Research Methods - Techniques Of Data Handling And Analysis Flashcards
Quantitative data
Quantitative Data = Quantitative data involves numbers and can be measured objectively. It is immediately quantifiable.
Quantitative data includes
The dependent variable in an experiment.
Closed questions in questionnaires.
Structured interviews
A tally of how many times a behavioural category is seen in an
observation.
Qualitative data
Qualitative data involves words and the data is based on the subjective interpretation of language. It is only quantifiable if the data is put into categories and the frequency is counted.
Qualitative data includes
Open questions in questionnaires.
A transcript from an unstructured interview.
Researchers describing what they see in an observation.
Problems with qualitative data
Qualitative data is challenging to analyse because it relies on interpretation by the researcher, which could be inaccurate, subjective or even biased. Furthermore, qualitative data may not be easy to categorise/collate into a sensible number of answer types. The researcher could be left with lots of individual responses that cannot be summarised
Primary data
Primary Data = Primary data is collected directly by the researcher for the purpose of the investigation.
Secondary data
Secondary data is information that was collected for a purpose other than the current use. The researcher could use data collected by them but for a different study, or collected by a different researcher. A researcher might make use of government statistics, such as mental health statistics collected by the NHS.

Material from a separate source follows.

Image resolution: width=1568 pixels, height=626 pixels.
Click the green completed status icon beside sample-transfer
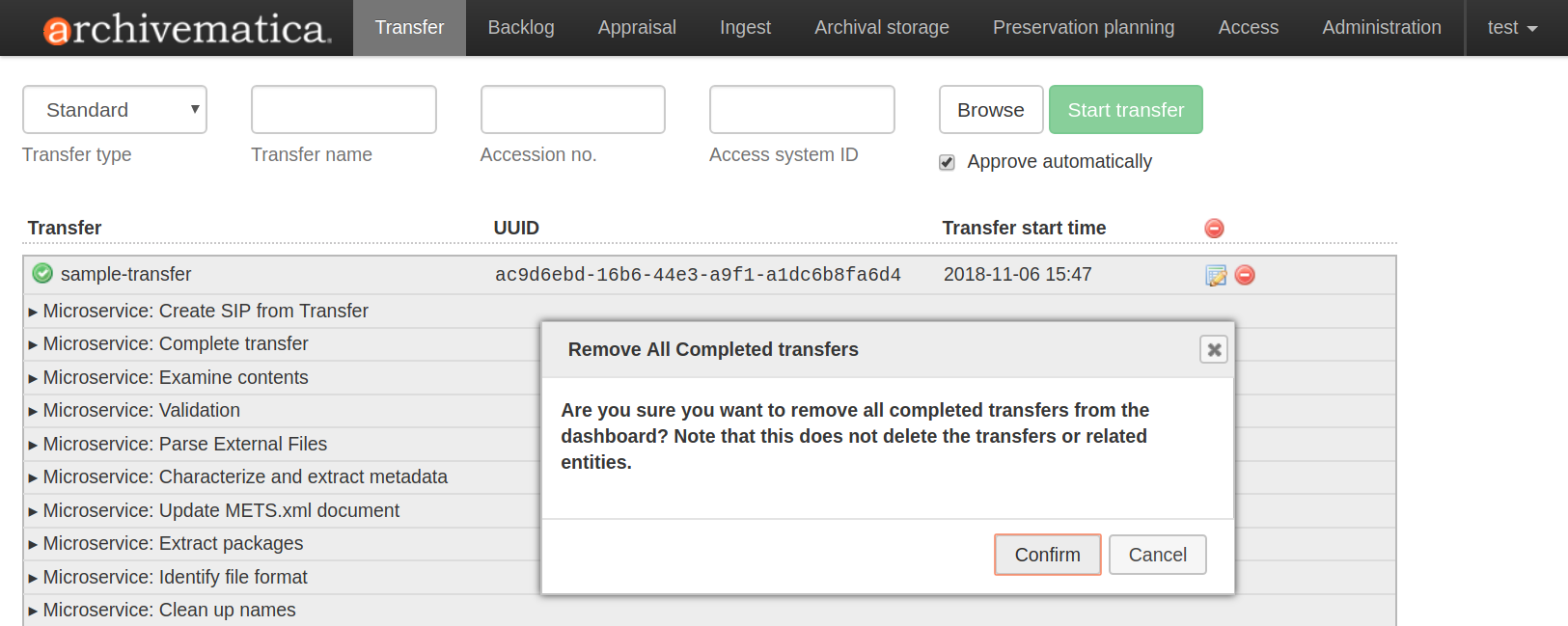coord(41,273)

However, there is substantial variation in the quality and accuracy of secondary data and it can be hard for researchers to know how reliable secondary data is.
Meta-analysis
A meta-analysis refers to the process of combining results from a number of studies on a particular topic (secondary data) to provide an overall view. Meta- analysis allows us to view data with much more confidence and results can be generalised across much larger populations. However, meta-analysis may be prone to publication bias; the researcher may choose to leave out studies with negative or non-significant results.
Tables
When tables appear in the results section of a research report they are not raw scores but have been converted to descriptive statistics (measures of central tendency or measures of dispersion). There should be a paragraph beneath the table explaining the data.
Scattergraph
A scattergraph is a graphical display that shows the correlation or
relationship between two sets of data (or co-variables) by plotting dots
to represent each pair of scores. A scattergraph indicates the strength
and direction of the correlation between the co-variables.
Bar chart
A bar chart is used to show frequency data for discrete (separate) variables. The height of each bar represents the frequency of each item. In a bar chart a space is left between each bar to indicate the lack of continuity. The frequency of each category is plotted on the vertical y-axis.
Distributions
With most data sets the frequency of these measurements should reflect a bell shaped curve. This is called normal distribution which is symmetrical. Within a normal distribution most people are located in the middle area of the curve and very few people are at extreme ends. The mean, mode and median all occupy the same mid-point of the curve.
Skews
A positive skew is where most of the data is concentrated to the left of the graph. In this case the mode remains at the highest point of the peak, the median comes next but the mean has been dragged across to the right. The opposite occurs in a negative skew.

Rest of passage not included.